[SET PROBLEM A]:
Translate this sentence from the Maria Merian excerpt into Spanish: "Marrel noticed her energy and her deft hands."

[SELECTED TEXT]:
- - - - - - -

The Art of Science: The Girl Who Drew Butterflies: How Maria Merian's Art Changed Science by Joyce Sidman

A girl kneels in her garden. It is 1660, and she has just turned thirteen; too old for a proper German girl to be crouching in the dirt, according to her mother. She is searching for something--eggs no bigger than pinpricks, leaf edges scalloped by the jaws of an inching worm.

Ah! She has found it; a crinkled brown cocoon, anchored on a branch like a sailor's hammock. Any changes since yesterday?

Her neighbors despise the creatures that fascinate her. They believe all flying, creeping things are born if filth and decay. But for years she has gathered flowers for her stepfather's studio for his still-life paintings. She has studied the creatures who ride on their petals. She has sketched and painted them. In learning the skills of an artist, she has learned to look and watch and wonder.

Despite the tales that insects and worms were the devil's creatures, the minions of witches, Maria Merian suspected that the lovely butterflies (called summer birds) she added to enliven her flower paintings were born from eggs just as birds were.

Maria's father, Matthaus Merian, and stepfather, Jakob Marrel, were noted engravers of flowers in Frankfurt, and early on, Maria's artistic talents were recognized. She was set to gathering flowers, coloring the drawings by her stepfather and his craftsmen, and even taught the art of copper engraving to produce prints to sell. Girls were not allowed to become apprentices, but Maria worked as one without the title. She became a master of the art of water coloring, making brushes, grinding the materials for the pigment, preparing the paper or parchment for the image, and etching the copper plates. Soon she was turning out works worthy of sale to the most discriminating customer.

Marrel noticed her energy and her deft hands. She should not be encouraged to master oil paints, or paint figures or city scenes. These were the province of men. But she was one of the best students he'd ever had. He taught her all he knew of painting flowers for profit.

- - - - - - -

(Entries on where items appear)
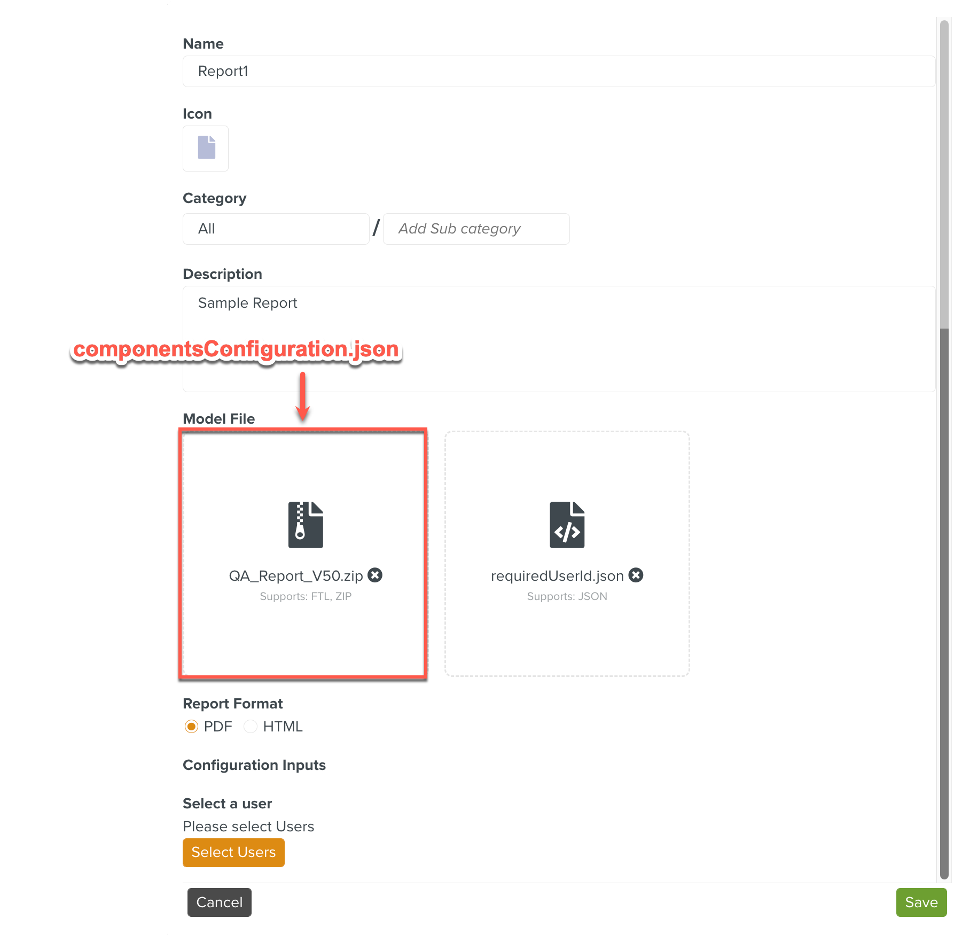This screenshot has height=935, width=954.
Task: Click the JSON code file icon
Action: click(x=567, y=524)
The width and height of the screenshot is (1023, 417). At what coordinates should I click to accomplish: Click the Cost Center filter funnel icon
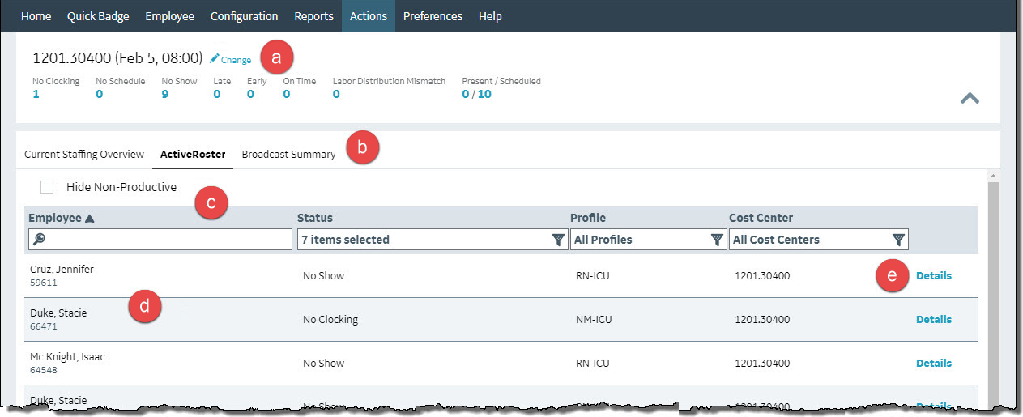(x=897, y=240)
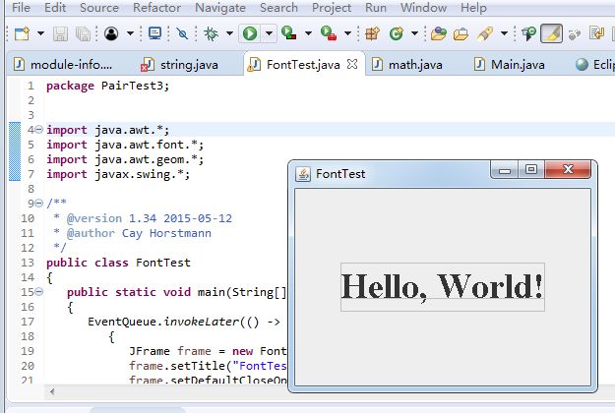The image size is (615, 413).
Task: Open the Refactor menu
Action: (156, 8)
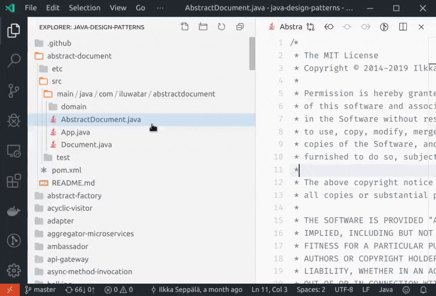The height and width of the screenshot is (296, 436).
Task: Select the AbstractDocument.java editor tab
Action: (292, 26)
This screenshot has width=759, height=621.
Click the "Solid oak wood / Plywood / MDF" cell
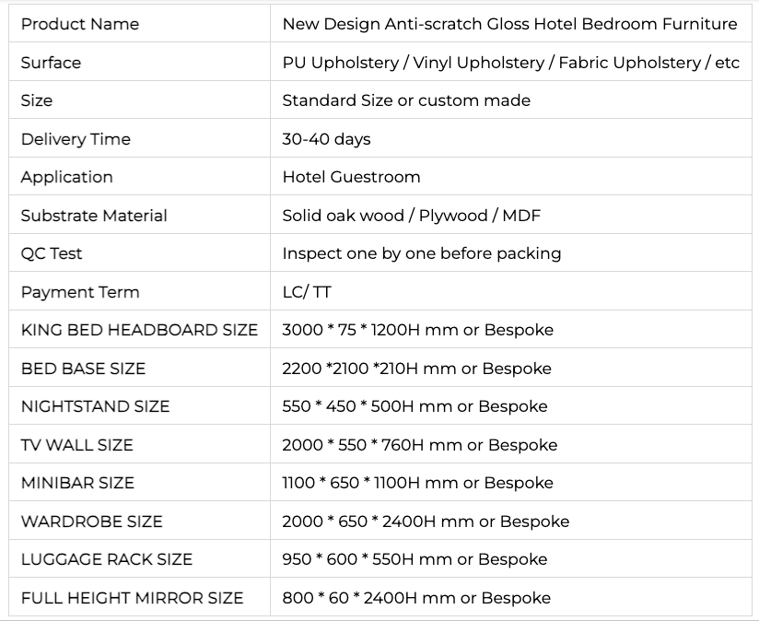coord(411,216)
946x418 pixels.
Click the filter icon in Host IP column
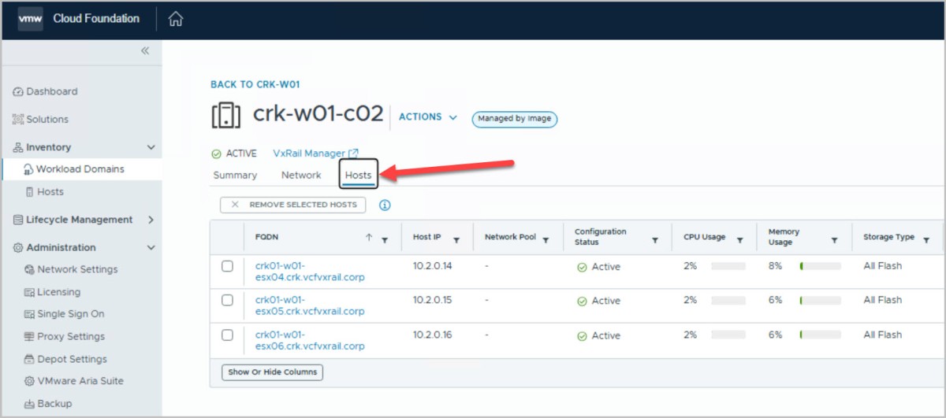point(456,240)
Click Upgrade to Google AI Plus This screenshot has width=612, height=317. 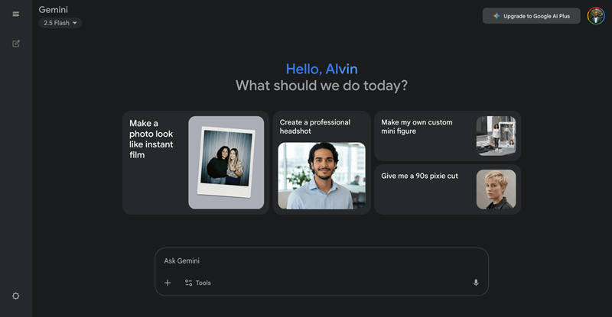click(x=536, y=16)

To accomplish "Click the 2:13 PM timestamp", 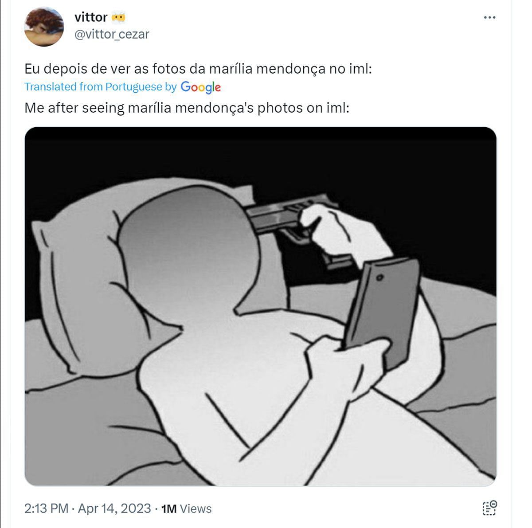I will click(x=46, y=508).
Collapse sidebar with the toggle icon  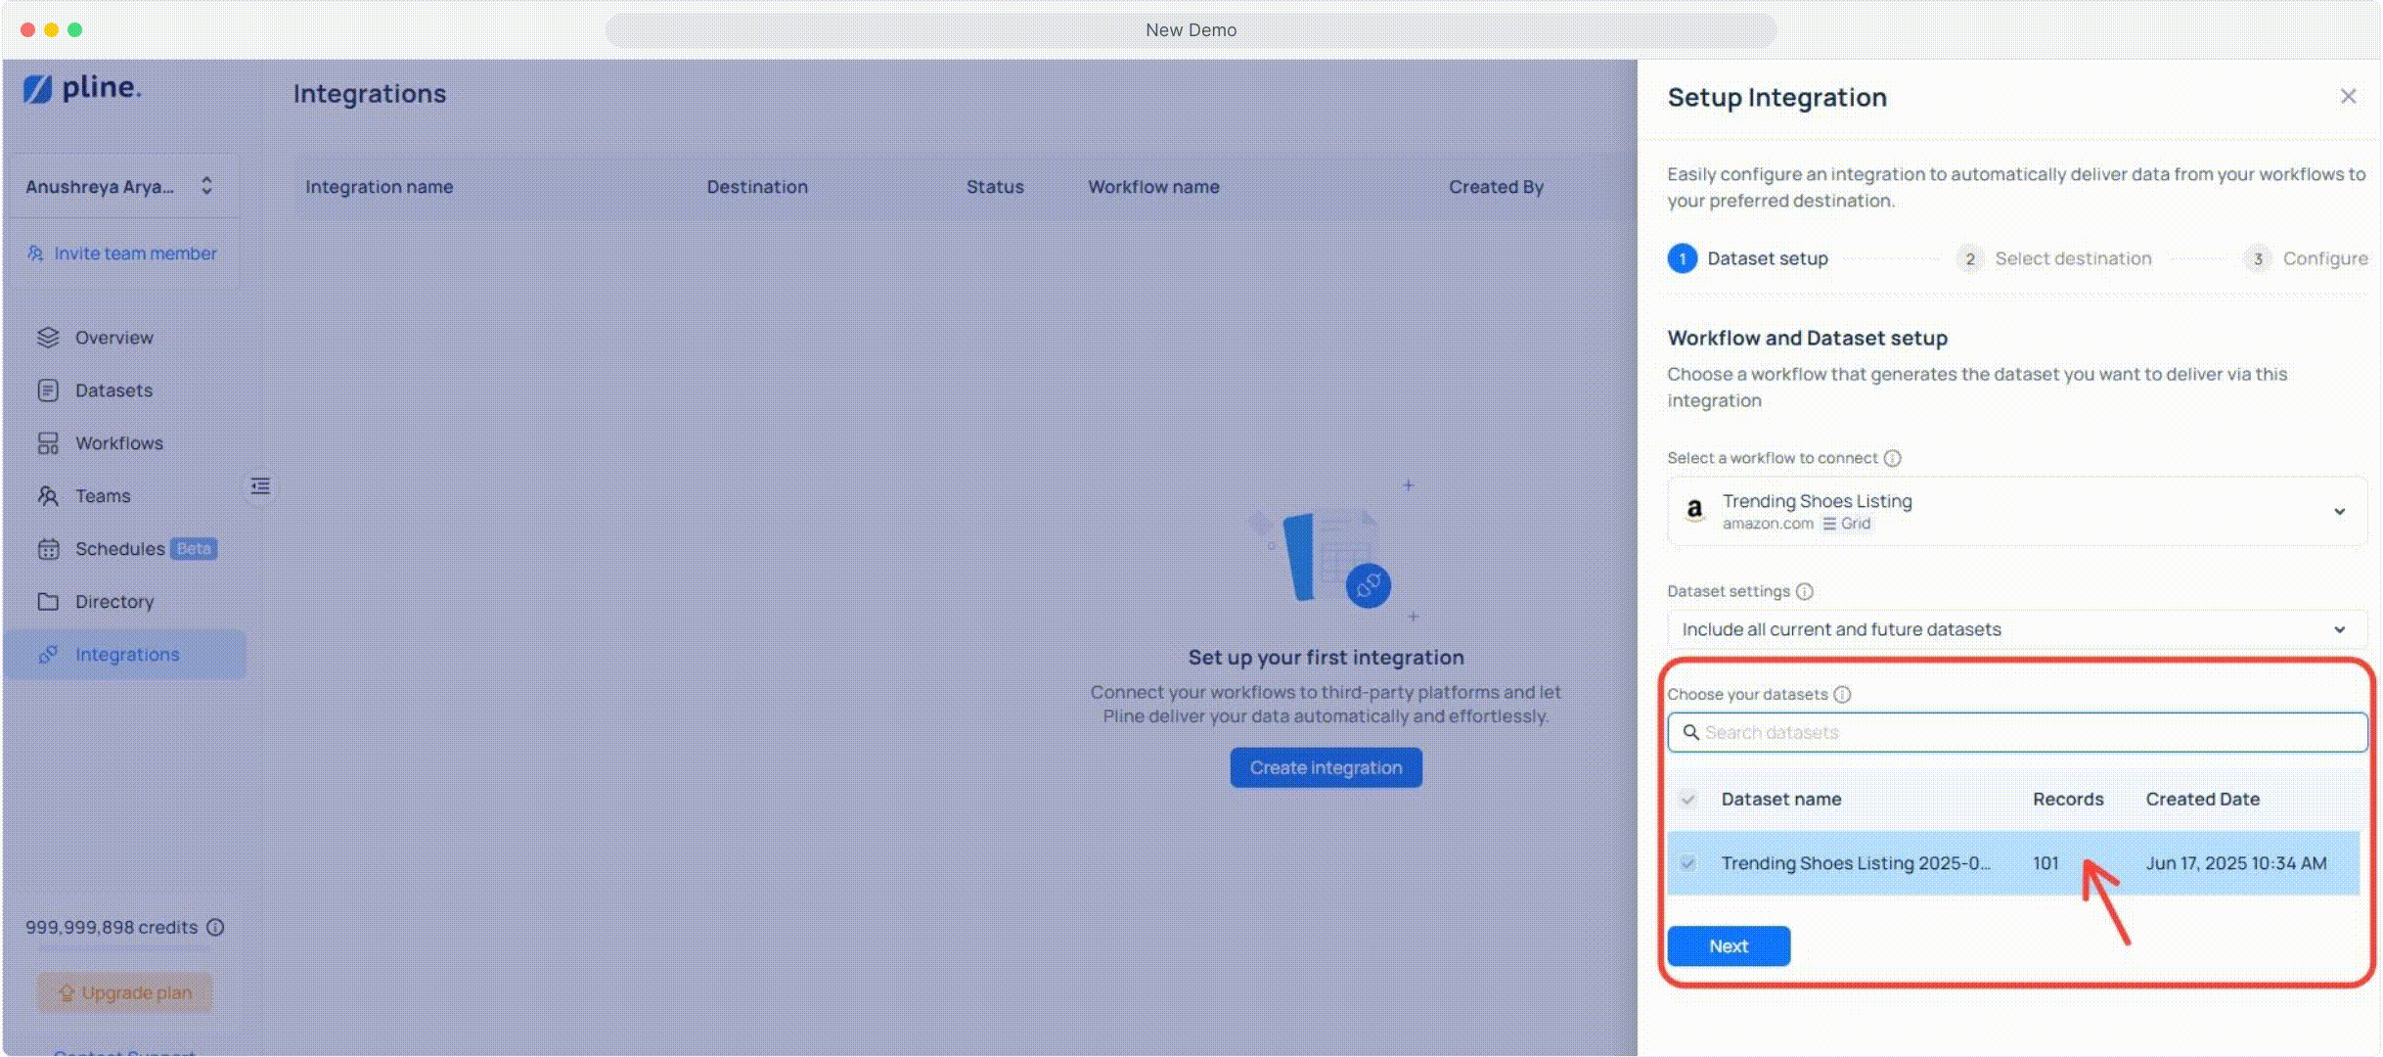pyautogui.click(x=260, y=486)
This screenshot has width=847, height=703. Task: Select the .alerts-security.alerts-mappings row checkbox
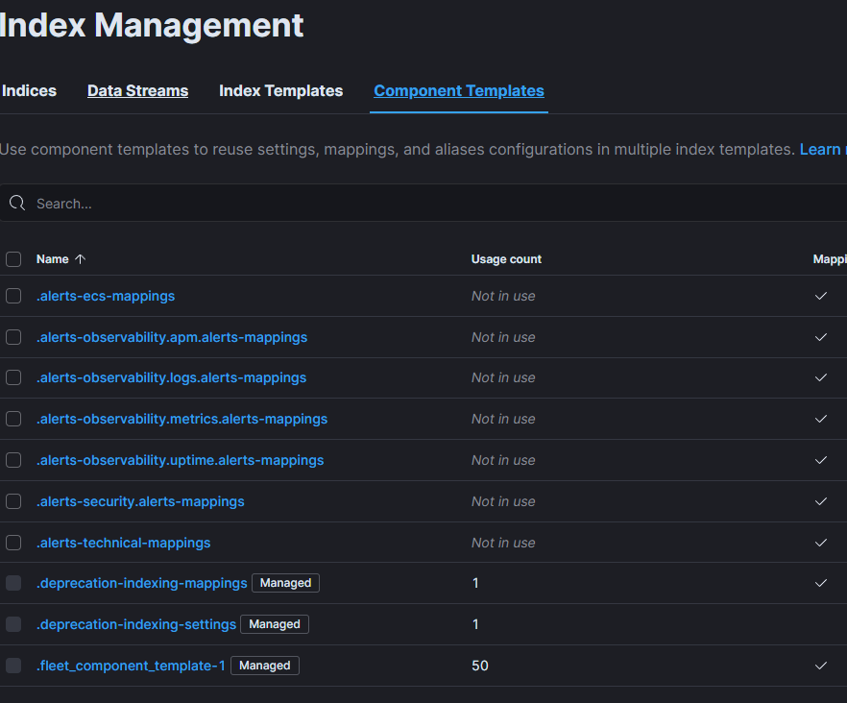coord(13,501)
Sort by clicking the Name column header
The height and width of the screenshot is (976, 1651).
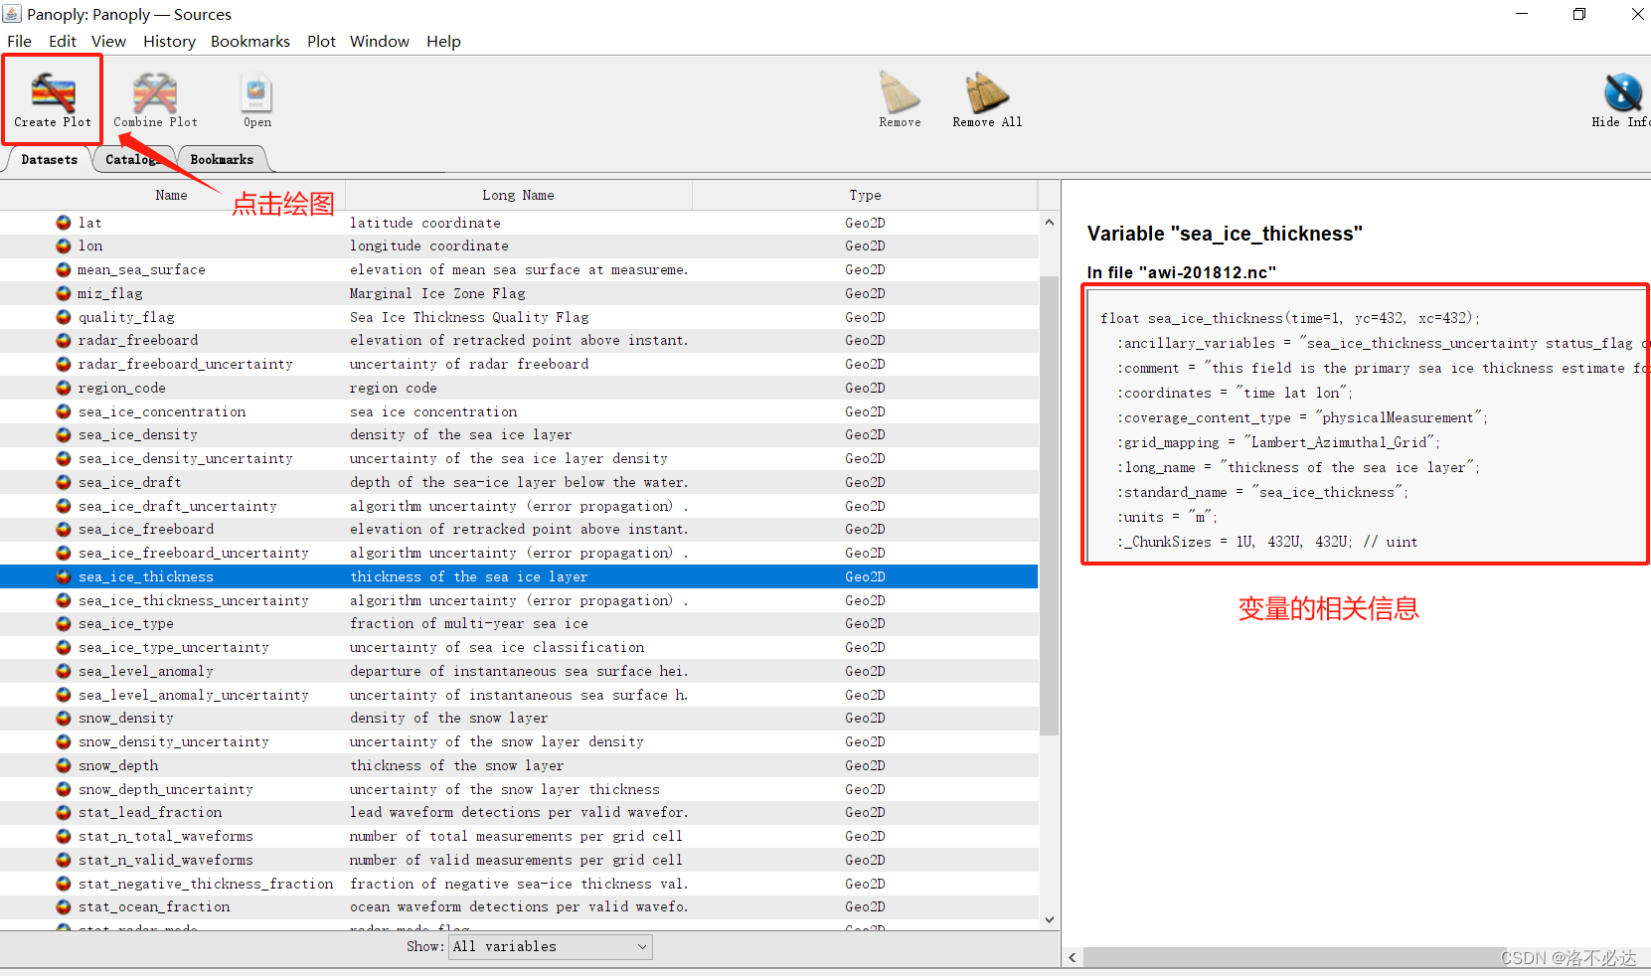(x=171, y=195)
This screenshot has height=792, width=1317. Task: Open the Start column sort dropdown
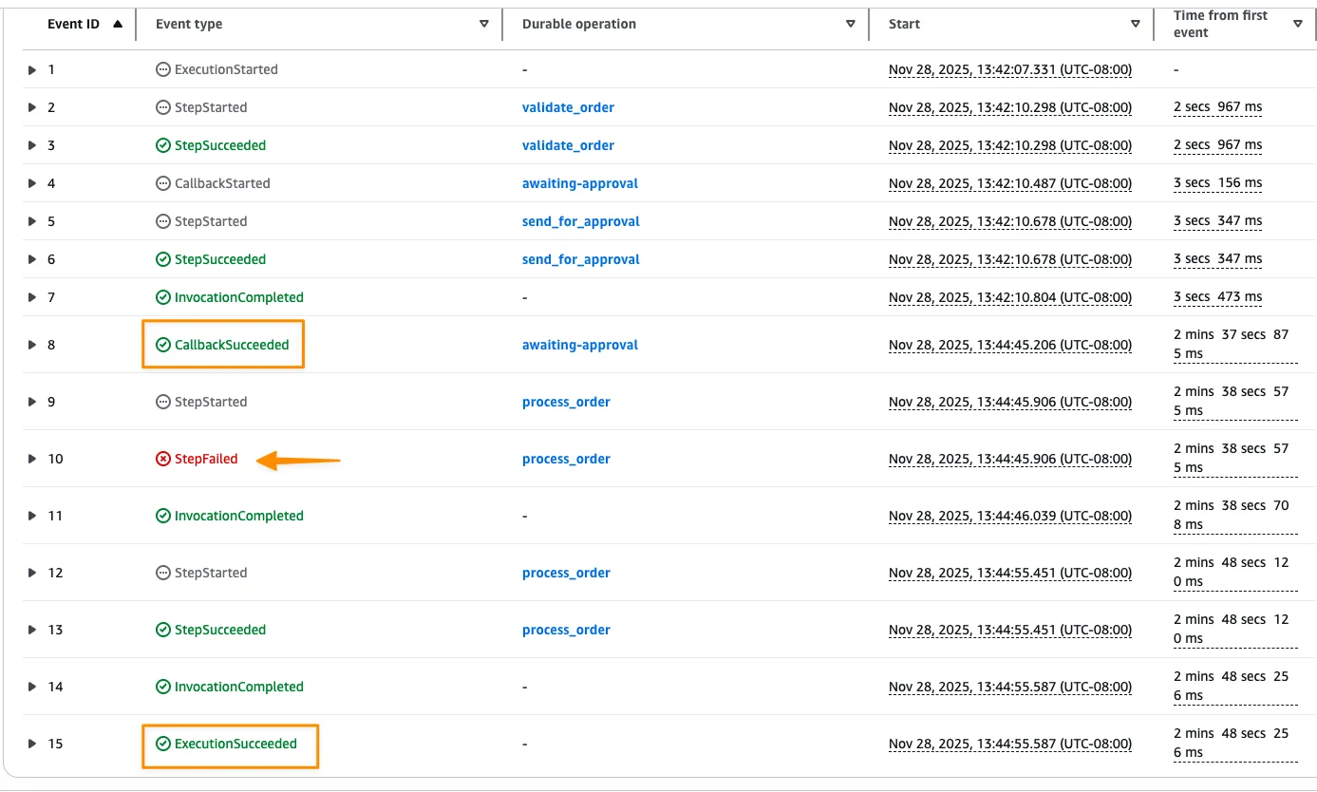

- - - - - - -

[SET PROBLEM B]:
Add 9 to every coordinate in the answers of the records, from the line holding "This screenshot has width=847, height=703." through the end of the records, inclusive. Write those lines out again with the requests, and leave out the pictures.

[FULL RESPONSE A]:
Marrel notó su energía y sus manos hábiles.

[FULL RESPONSE B]:
This screenshot has width=847, height=703. Task: Select the .alerts-security.alerts-mappings row checkbox
coord(22,510)
Sort by clicking the Name column header
The height and width of the screenshot is (976, 1651).
(x=180, y=204)
This screenshot has height=792, width=1317. Task: Open the Start column sort dropdown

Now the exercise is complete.